Monday, June 12, 2017

Psalm 62



Today’s Psalm 62 contains lines about God as a mighty fortress.  All I have to do is see that one word and I’m automatically forwarded to the Luther hymn.  While the hymn is apparently a paraphrase of Psalm 46, as a layman the association here is almost as strong. All the lines in our faith get filtered through so many layers of translation—out of Hebrew, maybe into Latin, into Luther’s German and back to us in English. And we look at our layers of English translation, where the word of God makes a series of stops before it reaches us.  First in King James—well actually Tyndale before that—through the Revised Standard Version into whatever PCUSA chooses to use these days.  And of course the Bible quotes itself constantly, so the echo effect—the psalm doesn’t read as Luther’s words, but some partial reminder of it.  That may be a function of paraphrasing in the 16th or 20th century, or a function of paraphrasing in the ancient times these texts were composed. 

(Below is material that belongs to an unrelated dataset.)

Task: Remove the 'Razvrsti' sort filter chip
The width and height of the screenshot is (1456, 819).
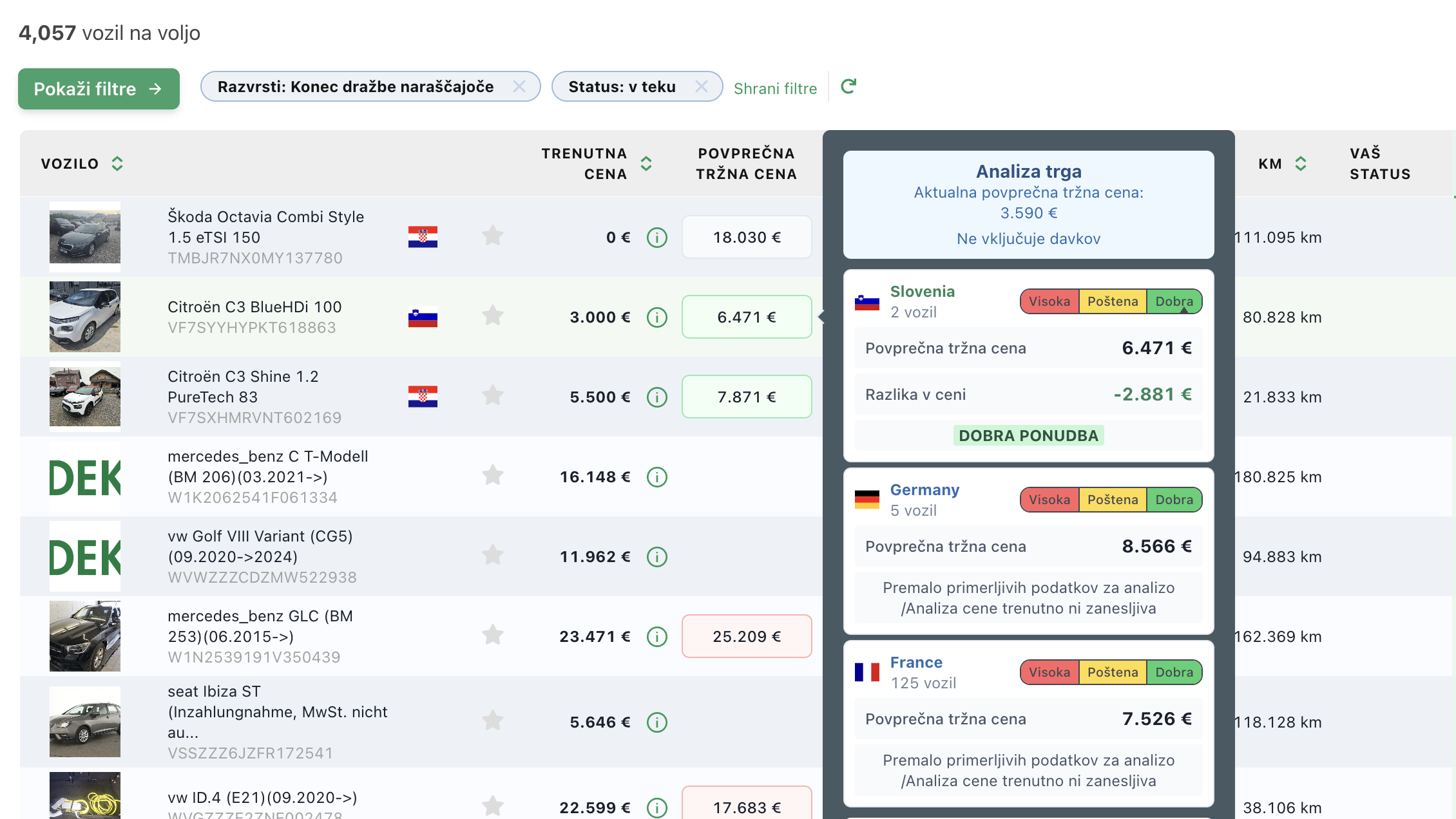Action: click(x=519, y=87)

This weekend my stepson came back from church camp and was noodling on his keyboard.  He has been experimenting with some music composition (or is it assembly) software on his keyboard and then brought our electronic keyboard into his room where eventually we’ll connect as a controller.  He’s never studied piano, but can pick out pretty complicated things out by ear when he’s interested.  Mostly video game songs.  But he also improvises.  We just let him go, free range.  Try never to shush him.

That Friday night, my wife and I both thought we caught a strain of A Mighty Fortress in the middle of his noodling.  I think it was the second phrase, which marches down the scale with one step back. She asked him to play it again but he couldn’t or wouldn’t go back. Most of what they sing at camp seems to be contemporary group worship songs, songs I don’t know but everyone at say UKirk (PCUSA’s campus ministry) knows.  Not the old hymns.  But maybe they sneak in a few. Or maybe he does remember it from a church service.  Or is it such a natural progression that one stumbles into it, like the chromatic chord progression I once found that seems to come from Rosenkavalier?  Memory and instinct help keep us tied together. Maybe in spite of ourselves.